═════ SUPPLIED ENTRIES ═════
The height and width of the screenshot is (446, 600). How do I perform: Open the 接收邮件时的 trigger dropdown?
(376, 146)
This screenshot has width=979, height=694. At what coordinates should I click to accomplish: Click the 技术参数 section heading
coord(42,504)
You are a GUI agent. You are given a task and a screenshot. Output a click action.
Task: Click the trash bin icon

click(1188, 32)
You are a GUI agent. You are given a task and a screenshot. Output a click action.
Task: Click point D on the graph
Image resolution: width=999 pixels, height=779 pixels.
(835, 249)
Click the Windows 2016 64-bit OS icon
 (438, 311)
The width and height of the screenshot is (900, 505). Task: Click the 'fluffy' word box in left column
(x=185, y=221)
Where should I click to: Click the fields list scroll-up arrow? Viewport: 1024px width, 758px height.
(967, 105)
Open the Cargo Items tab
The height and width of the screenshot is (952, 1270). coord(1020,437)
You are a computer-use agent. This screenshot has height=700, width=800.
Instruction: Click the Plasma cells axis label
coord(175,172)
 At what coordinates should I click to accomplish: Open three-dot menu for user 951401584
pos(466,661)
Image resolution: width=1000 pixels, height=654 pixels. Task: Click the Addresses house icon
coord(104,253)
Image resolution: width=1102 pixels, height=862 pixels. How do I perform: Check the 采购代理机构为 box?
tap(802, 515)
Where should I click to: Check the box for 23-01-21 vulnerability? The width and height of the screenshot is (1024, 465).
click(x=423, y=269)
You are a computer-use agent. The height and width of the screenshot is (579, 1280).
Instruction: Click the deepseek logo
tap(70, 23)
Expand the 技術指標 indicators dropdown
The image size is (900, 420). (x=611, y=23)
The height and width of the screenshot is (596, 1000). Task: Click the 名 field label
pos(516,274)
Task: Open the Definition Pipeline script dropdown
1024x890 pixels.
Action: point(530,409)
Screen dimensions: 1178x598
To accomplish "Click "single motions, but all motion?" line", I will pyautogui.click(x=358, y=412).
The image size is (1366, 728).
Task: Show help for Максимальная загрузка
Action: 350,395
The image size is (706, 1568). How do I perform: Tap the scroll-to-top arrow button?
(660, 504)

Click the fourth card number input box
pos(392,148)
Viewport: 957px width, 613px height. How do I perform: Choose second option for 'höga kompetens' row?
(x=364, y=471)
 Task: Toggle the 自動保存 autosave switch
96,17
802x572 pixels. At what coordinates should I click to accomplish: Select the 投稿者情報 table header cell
═════
◆ INSTRUCTIONS FOR THE TASK ◆
Begin with the line that contains "Click the fourth card number input box" and set down each line exactly until the records above end, including the final line.

◆ SOLUTION BELOW ◆
Click the fourth card number input box
pos(392,148)
Viewport: 957px width, 613px height. How do I perform: Choose second option for 'höga kompetens' row?
(x=364, y=471)
 Task: Toggle the 自動保存 autosave switch
96,17
802x572 pixels. At what coordinates should I click to accomplish: Select the 投稿者情報 table header cell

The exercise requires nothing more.